# Brief
Scan the entries below for the word "green". Copy out every line in which it occurs.
[Material provided]
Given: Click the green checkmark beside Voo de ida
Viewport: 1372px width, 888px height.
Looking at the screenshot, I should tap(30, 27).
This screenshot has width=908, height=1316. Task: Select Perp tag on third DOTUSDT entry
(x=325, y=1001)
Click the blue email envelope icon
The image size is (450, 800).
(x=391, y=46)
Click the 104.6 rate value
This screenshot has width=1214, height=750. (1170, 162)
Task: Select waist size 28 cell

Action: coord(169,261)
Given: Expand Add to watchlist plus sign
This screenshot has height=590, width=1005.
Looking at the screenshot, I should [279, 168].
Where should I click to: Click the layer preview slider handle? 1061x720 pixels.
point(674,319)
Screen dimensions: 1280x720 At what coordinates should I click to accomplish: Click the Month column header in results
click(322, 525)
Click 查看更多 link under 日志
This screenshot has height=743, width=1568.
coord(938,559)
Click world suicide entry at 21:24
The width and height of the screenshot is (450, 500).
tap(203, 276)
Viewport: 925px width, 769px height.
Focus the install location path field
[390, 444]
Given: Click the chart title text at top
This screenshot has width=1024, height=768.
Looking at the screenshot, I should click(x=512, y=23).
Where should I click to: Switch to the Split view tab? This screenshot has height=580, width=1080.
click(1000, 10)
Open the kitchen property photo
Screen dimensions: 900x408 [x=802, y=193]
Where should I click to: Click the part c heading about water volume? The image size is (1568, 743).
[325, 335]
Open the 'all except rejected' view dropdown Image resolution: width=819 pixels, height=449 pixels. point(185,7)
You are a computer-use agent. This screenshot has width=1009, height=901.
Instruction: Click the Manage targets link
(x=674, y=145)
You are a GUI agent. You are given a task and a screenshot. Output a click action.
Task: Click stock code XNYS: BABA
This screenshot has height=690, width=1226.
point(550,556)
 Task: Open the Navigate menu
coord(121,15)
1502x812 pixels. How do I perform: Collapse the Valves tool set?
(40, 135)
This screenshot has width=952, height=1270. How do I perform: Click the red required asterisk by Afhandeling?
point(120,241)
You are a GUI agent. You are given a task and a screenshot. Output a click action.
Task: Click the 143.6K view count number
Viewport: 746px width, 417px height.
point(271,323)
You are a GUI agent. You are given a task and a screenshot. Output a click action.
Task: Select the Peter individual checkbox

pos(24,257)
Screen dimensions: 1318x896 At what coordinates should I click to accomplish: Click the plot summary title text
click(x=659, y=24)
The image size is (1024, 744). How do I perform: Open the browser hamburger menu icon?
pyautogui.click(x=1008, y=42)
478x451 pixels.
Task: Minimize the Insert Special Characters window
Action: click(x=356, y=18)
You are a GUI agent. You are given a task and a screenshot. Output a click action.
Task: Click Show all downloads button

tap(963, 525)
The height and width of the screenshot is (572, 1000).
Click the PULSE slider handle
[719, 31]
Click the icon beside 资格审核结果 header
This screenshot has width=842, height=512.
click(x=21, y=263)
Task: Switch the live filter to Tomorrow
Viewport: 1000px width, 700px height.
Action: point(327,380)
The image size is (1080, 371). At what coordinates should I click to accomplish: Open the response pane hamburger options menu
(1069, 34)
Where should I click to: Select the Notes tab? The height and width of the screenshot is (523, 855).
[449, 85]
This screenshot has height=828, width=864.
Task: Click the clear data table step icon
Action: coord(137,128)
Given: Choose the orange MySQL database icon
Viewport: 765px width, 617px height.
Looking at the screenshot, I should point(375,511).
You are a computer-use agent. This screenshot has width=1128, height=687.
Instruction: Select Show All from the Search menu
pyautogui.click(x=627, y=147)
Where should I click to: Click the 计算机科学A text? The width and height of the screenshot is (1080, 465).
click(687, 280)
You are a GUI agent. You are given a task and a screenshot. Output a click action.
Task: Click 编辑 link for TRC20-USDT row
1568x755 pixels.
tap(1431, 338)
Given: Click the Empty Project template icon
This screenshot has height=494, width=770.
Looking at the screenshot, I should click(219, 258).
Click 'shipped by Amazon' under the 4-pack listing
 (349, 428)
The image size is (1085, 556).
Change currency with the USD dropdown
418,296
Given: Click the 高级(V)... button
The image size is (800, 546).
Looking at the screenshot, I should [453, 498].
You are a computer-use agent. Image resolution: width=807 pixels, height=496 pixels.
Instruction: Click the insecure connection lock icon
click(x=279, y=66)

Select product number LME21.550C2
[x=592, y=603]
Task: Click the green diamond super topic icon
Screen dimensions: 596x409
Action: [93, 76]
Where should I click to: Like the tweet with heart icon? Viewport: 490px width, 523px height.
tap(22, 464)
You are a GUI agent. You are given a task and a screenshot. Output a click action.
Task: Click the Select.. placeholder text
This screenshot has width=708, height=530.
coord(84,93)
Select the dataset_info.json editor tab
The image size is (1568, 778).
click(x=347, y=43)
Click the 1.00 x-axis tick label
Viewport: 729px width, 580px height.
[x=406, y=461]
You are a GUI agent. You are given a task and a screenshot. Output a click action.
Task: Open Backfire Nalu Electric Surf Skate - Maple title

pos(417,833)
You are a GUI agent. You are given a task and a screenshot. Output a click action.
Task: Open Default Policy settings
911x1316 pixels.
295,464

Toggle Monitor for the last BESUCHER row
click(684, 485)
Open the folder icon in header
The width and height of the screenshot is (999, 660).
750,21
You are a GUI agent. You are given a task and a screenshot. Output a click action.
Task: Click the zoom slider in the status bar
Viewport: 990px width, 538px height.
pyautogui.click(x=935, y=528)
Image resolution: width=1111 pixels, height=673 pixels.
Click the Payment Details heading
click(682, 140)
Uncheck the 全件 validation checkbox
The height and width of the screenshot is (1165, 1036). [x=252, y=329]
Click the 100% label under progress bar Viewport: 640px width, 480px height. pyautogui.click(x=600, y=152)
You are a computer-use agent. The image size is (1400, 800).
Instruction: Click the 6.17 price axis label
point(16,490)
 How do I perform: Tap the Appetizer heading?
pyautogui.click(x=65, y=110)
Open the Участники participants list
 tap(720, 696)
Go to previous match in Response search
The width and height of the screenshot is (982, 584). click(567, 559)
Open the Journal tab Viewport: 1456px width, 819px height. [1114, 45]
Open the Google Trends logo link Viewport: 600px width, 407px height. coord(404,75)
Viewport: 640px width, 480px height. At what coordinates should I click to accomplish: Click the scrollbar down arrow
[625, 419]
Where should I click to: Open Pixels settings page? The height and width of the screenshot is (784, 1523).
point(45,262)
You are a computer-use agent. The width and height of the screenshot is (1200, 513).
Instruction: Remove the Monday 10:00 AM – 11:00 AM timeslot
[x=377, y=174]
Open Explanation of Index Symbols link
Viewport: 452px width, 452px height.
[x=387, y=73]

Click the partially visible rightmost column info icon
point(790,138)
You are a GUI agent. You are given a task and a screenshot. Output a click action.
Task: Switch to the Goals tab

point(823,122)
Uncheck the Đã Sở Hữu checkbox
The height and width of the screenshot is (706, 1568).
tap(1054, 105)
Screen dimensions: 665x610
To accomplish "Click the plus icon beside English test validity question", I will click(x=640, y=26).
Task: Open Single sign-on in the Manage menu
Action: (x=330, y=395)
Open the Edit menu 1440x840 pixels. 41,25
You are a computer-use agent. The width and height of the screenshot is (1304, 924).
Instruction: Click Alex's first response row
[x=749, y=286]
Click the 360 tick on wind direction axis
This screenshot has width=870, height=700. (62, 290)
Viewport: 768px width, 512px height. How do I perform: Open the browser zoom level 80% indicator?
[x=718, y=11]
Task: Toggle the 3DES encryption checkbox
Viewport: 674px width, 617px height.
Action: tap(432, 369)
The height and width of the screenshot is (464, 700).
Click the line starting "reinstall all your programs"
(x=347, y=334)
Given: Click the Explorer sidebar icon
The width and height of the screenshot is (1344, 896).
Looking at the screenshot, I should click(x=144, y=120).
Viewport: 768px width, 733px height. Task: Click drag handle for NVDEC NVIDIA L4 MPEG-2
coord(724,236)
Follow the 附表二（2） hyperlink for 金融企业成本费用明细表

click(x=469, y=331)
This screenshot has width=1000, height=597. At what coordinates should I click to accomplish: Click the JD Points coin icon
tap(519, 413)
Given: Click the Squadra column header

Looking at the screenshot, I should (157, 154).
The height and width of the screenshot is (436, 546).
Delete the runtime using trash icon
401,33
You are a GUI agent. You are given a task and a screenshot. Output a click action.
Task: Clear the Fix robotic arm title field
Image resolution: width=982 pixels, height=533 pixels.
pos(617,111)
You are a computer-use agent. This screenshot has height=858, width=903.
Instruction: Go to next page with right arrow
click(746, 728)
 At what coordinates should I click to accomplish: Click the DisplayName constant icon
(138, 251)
[/Material provided]
# Answer box
Given: Click the green checkmark beside Voo de ida
Task: Click the green diamond super topic icon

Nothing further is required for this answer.